"What's that area around the guy's ass that makes him come?" I ask.
"You mean the taint?"
"I don't know," I say.
"Between the balls and asshole, right?"
It isn't what you'd call a typical conversation you'd have while cooking pea soup, but for us it isn't unusual. One minute we're exchanging tips on how to make soup stock, the next we're exchanging tips on how to make a man come.
His name is Samuel, and if it weren't for our genders we'd practically be the same person. We're both unable to commit, interested in being known as the best lay on this side of the metropolis and so insecure about these two facts that we have to continually reassure each other that it's okay to be this way. And if it weren't for the fact that he's gay, I probably would've fucked him and dumped him by now. Would he have fucked and dumped me? Who knows?
"It's where the prostate is," he says. "Here, I'll show you."
Before I know it, he has his pants down around his ankles and his ass in my face. I really wasn't expecting to have my soup with a side order of ass crack.
He separates his cheeks with his hands. "Look under here," he instructs. I remain in my seat, amazed that I've been able to focus on his ass crack for as long as I have. I am, however, unsure if I'd be able to do so while down on my knees.
"C'mon," he says. "It's for educational purposes."
The whole scene is bordering on absurdity, yet there I am, dutifully sliding down onto the floor. Admittedly, the prospect of discovering the area that causes a man to explode with ecstasy delights me.

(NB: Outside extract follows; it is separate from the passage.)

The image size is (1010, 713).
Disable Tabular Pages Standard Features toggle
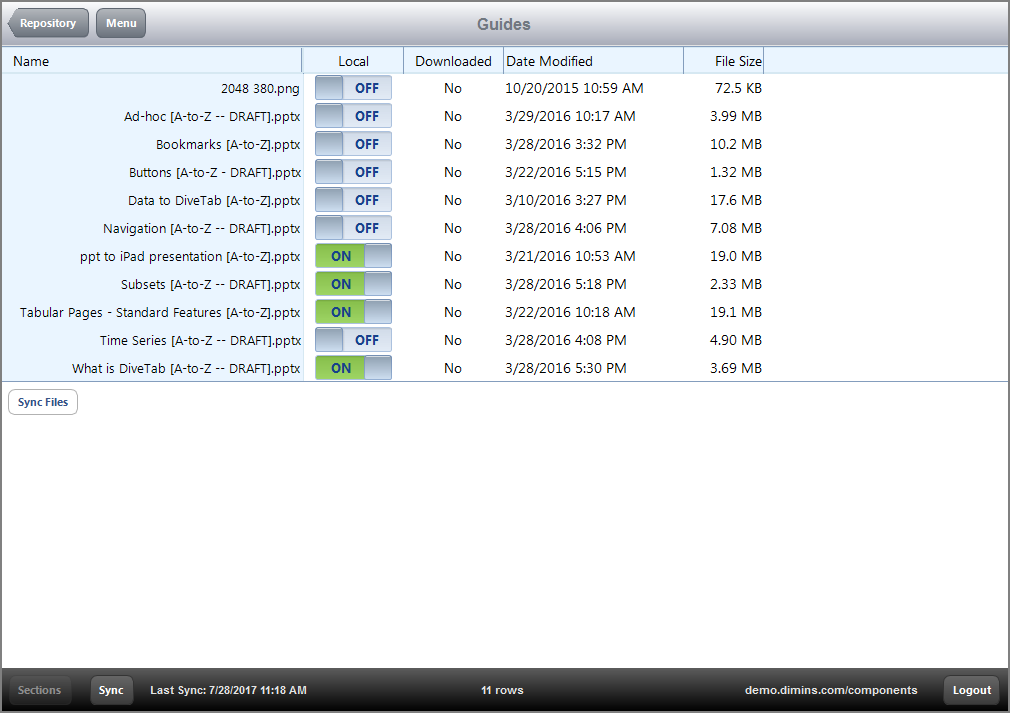coord(355,312)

I crank my head upward until I'm face-to-face with what I guess is his taint. Whatever it is, it's furry.
"Can you see it?" he asks.
"All I see is a bunch of hair."
"Hold on," he says, taking his fingers and parting his pubic hair to reveal something wrinkly.
"I see something that looks like chicken skin."

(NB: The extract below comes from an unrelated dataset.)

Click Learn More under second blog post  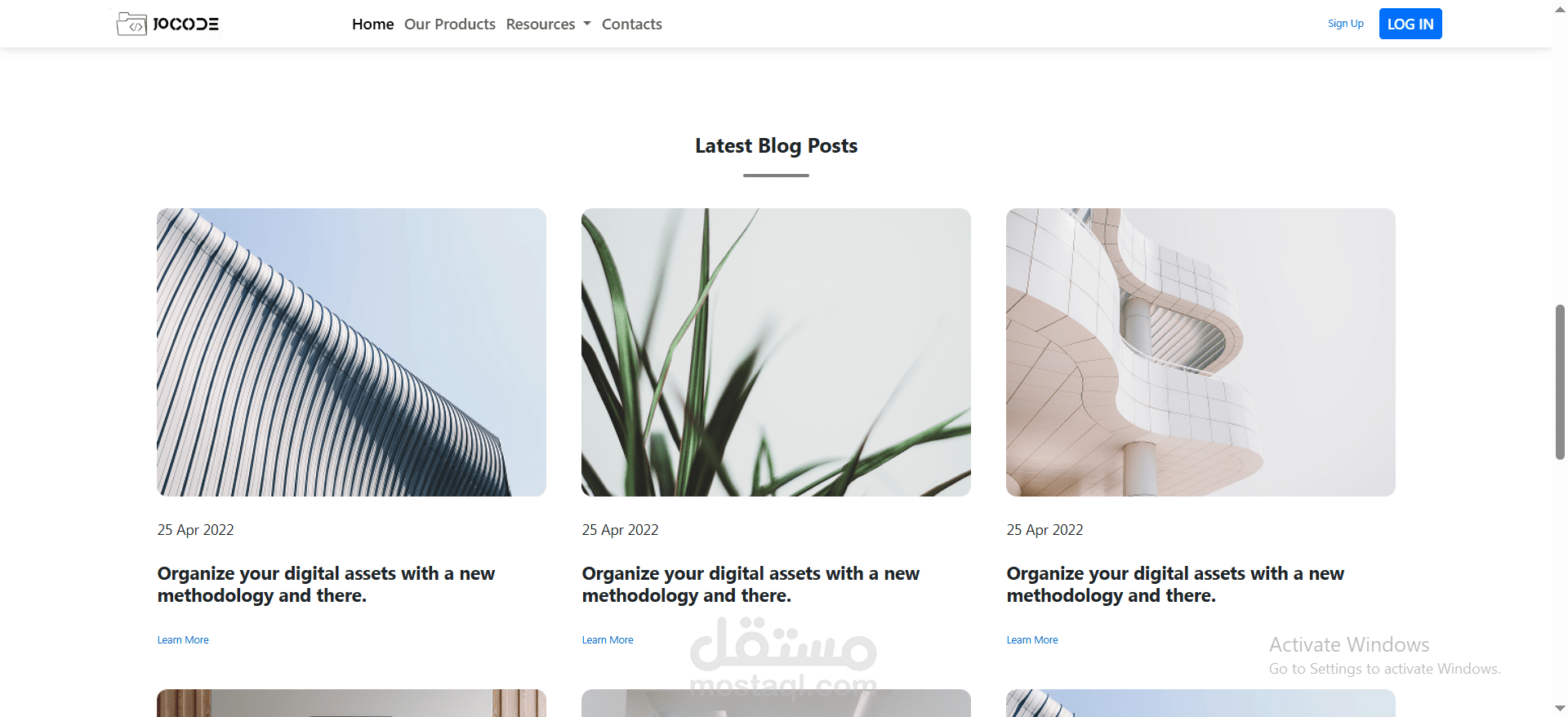point(608,640)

"Good. Now touch it," he says.
"How else are you going to learn? Just put your finger on it and apply pressure. It's okay."

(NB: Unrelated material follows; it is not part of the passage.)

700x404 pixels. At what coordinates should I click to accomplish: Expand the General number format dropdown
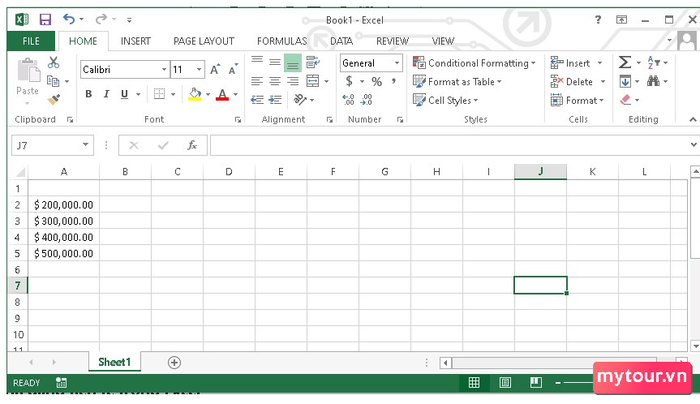click(396, 63)
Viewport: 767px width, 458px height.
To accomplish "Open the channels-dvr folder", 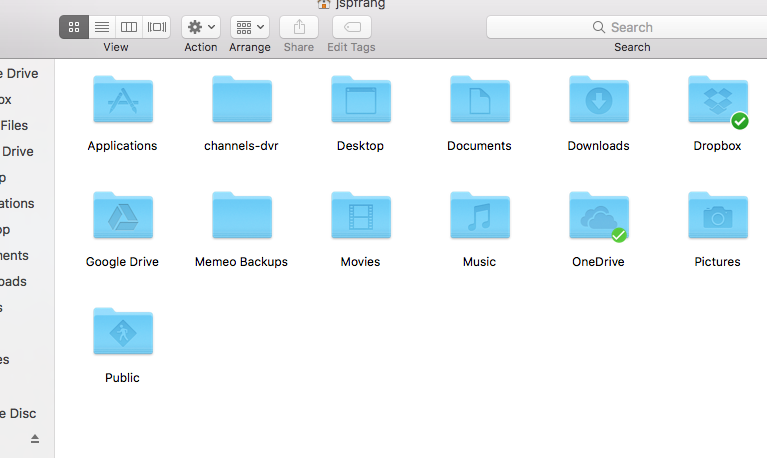I will click(x=241, y=101).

The "it's okay" part of the sentence fails to give me the reassurance I need.
"But... what if I... you know make you come?"
In one swift movement, he lets go of his ass cheeks, pulls his pants up and moves away from me.
"This isn't something I'd do for just anyone, you know," he says.
"Well, I'm embarrassed. I've never been ordered to touch someone's prostate before."
"So you say, but really it's because you're grossed out by me," he says.
We are no longer bordering on absurdity. We are smack dab in the middle of it.
"Oh, fuck off," I say. "If you weren't gay I'd be right in there licking those wrinkles smooth."
I detect a slight softening on his part. I, on the other hand, am getting aggravated. If anyone is going to be insecure about this whole situation, it's going to be me.
"Seriously, I could make you come if I wanted to," I say.
"You probably couldn't even give me an erection."
"If you were straight I could."
I could practically see the idea churning in his head. "Maybe," he says, and after careful consideration, "probably."
I know for Samuel this is a compliment, and for now it becomes a challenge. "Okay. Get your ass over here."
He resumes his position while I extend my index finger. I take a deep breath in and then slowly breath out. Shortly thereafter I hear a whimper. As it dawns on me that it's coming from Samuel he somehow loses his footing and ends up on my face.
With his ass on my forehead, balls on my mouth and taint on the bridge of my nose, I wonder where his dick is. Like everything else, it should've been somewhere on my face - which was at that moment being crushed by his weight.
Samuel immediately rolls off me.
"I'm sorry," he says.
"What happened?" I ask.
"Nothing." He won't look at me.
"What do you mean, nothing? Your balls were just on my face."
"I'm sorry," he repeats. He refuses to say anything more as he pulls his pants up and exits the room.
I, in the meantime, have to stretch, and while doing so check on the pea soup. I see that a thin layer of skin has formed on the top. Maybe it was burnt. I turn the stove off, then move the pot off the element.
Samuel comes back, looking more relaxed. In fact, he looks almost elated.
"You'll be happy to know I just jerked off," he chirps.
"Excuse me?" We've always been open with each other, but this I wasn't expecting.
"You gave me an erection," he says.
"I did?" I've been upgraded from maybe to probably to definitely! "But how? I didn't even touch you."
"No, but you blew on me." When he sees my confusion, he corrects himself. "You exhaled on me."
"Oh," I say, a smile slowly spreading across my face.
He finally turns his attention toward the soup. "This doesn't look good." He takes a fork and starts poking at the layer of skin. "You know what this looks like?"
It doesn't take me long to get what he's saying, and at that moment I silently vow never to make soup with Samuel again.